Exact copies of all entries are expected.

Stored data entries
▽
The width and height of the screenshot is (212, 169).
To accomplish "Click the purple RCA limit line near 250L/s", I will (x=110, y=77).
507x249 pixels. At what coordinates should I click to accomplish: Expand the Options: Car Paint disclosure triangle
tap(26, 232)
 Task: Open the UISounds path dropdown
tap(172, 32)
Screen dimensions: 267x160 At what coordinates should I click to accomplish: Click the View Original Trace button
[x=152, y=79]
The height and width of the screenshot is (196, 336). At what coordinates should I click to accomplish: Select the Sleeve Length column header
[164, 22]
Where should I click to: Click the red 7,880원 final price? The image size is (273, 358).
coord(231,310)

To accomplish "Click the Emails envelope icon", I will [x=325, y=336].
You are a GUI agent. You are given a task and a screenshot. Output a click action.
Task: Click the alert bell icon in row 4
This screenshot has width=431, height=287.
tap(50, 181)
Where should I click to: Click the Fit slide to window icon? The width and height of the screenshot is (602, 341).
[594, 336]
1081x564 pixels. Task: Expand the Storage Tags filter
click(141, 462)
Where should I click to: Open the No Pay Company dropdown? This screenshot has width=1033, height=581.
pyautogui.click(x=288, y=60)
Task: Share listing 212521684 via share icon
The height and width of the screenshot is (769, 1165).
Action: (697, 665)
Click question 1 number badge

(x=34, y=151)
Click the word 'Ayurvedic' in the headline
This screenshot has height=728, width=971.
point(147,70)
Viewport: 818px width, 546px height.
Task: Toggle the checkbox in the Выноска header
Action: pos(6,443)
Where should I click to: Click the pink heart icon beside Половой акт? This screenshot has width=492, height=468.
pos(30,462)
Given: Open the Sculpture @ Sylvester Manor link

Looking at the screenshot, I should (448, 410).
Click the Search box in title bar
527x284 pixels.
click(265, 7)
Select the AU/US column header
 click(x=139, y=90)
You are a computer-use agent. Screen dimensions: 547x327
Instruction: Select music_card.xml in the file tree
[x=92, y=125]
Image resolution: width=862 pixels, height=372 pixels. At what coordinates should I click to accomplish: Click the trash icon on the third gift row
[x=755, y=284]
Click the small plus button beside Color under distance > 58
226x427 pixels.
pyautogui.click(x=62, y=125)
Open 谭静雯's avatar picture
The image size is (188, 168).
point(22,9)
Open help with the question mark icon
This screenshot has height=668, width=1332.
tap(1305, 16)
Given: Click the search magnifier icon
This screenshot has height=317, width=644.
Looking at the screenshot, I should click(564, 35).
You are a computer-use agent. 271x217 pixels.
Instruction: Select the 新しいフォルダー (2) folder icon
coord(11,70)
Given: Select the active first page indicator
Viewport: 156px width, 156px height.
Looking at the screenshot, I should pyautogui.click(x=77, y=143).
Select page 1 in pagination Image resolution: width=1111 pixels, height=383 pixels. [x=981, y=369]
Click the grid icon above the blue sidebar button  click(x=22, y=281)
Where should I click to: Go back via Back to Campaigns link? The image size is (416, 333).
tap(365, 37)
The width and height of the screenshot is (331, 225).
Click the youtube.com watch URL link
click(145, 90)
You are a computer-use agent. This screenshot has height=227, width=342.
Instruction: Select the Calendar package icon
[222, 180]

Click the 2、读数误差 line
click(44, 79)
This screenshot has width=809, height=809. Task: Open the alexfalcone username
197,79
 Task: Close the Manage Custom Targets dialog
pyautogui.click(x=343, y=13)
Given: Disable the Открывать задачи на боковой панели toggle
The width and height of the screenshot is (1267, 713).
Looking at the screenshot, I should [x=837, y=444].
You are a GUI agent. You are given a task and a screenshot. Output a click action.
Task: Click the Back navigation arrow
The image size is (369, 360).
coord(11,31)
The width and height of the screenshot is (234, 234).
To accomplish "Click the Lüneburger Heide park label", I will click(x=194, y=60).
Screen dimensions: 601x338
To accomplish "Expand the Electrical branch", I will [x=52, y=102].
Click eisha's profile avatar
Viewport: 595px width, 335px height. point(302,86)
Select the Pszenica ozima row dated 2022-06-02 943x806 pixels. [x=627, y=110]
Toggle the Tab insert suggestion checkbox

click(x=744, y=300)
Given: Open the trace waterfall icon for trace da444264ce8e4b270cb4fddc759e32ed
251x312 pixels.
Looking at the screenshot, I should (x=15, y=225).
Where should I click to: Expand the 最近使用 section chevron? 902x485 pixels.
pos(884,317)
△
Result below:
The width and height of the screenshot is (212, 169).
To accomplish "Click the purple RCA limit line near 250L/s", I will (x=110, y=77).
507x249 pixels. At what coordinates should I click to accomplish: Expand the Options: Car Paint disclosure triangle
tap(26, 232)
 Task: Open the UISounds path dropdown
tap(172, 32)
Screen dimensions: 267x160 At what coordinates should I click to accomplish: Click the View Original Trace button
[x=152, y=79]
The height and width of the screenshot is (196, 336). At what coordinates should I click to accomplish: Select the Sleeve Length column header
[164, 22]
Where should I click to: Click the red 7,880원 final price? The image size is (273, 358).
coord(231,310)

To accomplish "Click the Emails envelope icon", I will [x=325, y=336].
You are a GUI agent. You are given a task and a screenshot. Output a click action.
Task: Click the alert bell icon in row 4
This screenshot has width=431, height=287.
tap(50, 181)
Where should I click to: Click the Fit slide to window icon? The width and height of the screenshot is (602, 341).
[594, 336]
1081x564 pixels. Task: Expand the Storage Tags filter
click(141, 462)
Where should I click to: Open the No Pay Company dropdown? This screenshot has width=1033, height=581.
pyautogui.click(x=288, y=60)
Task: Share listing 212521684 via share icon
The height and width of the screenshot is (769, 1165).
Action: (697, 665)
Click question 1 number badge

(x=34, y=151)
Click the word 'Ayurvedic' in the headline
This screenshot has height=728, width=971.
point(147,70)
Viewport: 818px width, 546px height.
Task: Toggle the checkbox in the Выноска header
Action: pos(6,443)
Where should I click to: Click the pink heart icon beside Половой акт? This screenshot has width=492, height=468.
pos(30,462)
Given: Open the Sculpture @ Sylvester Manor link

Looking at the screenshot, I should (448, 410).
Click the Search box in title bar
527x284 pixels.
click(265, 7)
Select the AU/US column header
 click(x=139, y=90)
You are a computer-use agent. Screen dimensions: 547x327
Instruction: Select music_card.xml in the file tree
[x=92, y=125]
Image resolution: width=862 pixels, height=372 pixels. At what coordinates should I click to accomplish: Click the trash icon on the third gift row
[x=755, y=284]
Click the small plus button beside Color under distance > 58
226x427 pixels.
pyautogui.click(x=62, y=125)
Open 谭静雯's avatar picture
The image size is (188, 168).
point(22,9)
Open help with the question mark icon
This screenshot has height=668, width=1332.
tap(1305, 16)
Given: Click the search magnifier icon
This screenshot has height=317, width=644.
Looking at the screenshot, I should click(564, 35).
You are a computer-use agent. 271x217 pixels.
Instruction: Select the 新しいフォルダー (2) folder icon
coord(11,70)
Given: Select the active first page indicator
Viewport: 156px width, 156px height.
Looking at the screenshot, I should pyautogui.click(x=77, y=143).
Select page 1 in pagination Image resolution: width=1111 pixels, height=383 pixels. [x=981, y=369]
Click the grid icon above the blue sidebar button  click(x=22, y=281)
Where should I click to: Go back via Back to Campaigns link? The image size is (416, 333).
tap(365, 37)
The width and height of the screenshot is (331, 225).
Click the youtube.com watch URL link
click(145, 90)
You are a computer-use agent. This screenshot has height=227, width=342.
Instruction: Select the Calendar package icon
[222, 180]

Click the 2、读数误差 line
click(44, 79)
This screenshot has width=809, height=809. Task: Open the alexfalcone username
197,79
 Task: Close the Manage Custom Targets dialog
pyautogui.click(x=343, y=13)
Given: Disable the Открывать задачи на боковой панели toggle
The width and height of the screenshot is (1267, 713).
Looking at the screenshot, I should [x=837, y=444].
You are a GUI agent. You are given a task and a screenshot. Output a click action.
Task: Click the Back navigation arrow
The image size is (369, 360).
coord(11,31)
The width and height of the screenshot is (234, 234).
To accomplish "Click the Lüneburger Heide park label", I will click(x=194, y=60).
Screen dimensions: 601x338
To accomplish "Expand the Electrical branch", I will [x=52, y=102].
Click eisha's profile avatar
Viewport: 595px width, 335px height. point(302,86)
Select the Pszenica ozima row dated 2022-06-02 943x806 pixels. [x=627, y=110]
Toggle the Tab insert suggestion checkbox

click(x=744, y=300)
Given: Open the trace waterfall icon for trace da444264ce8e4b270cb4fddc759e32ed
251x312 pixels.
Looking at the screenshot, I should (x=15, y=225).
Where should I click to: Expand the 最近使用 section chevron? 902x485 pixels.
pos(884,317)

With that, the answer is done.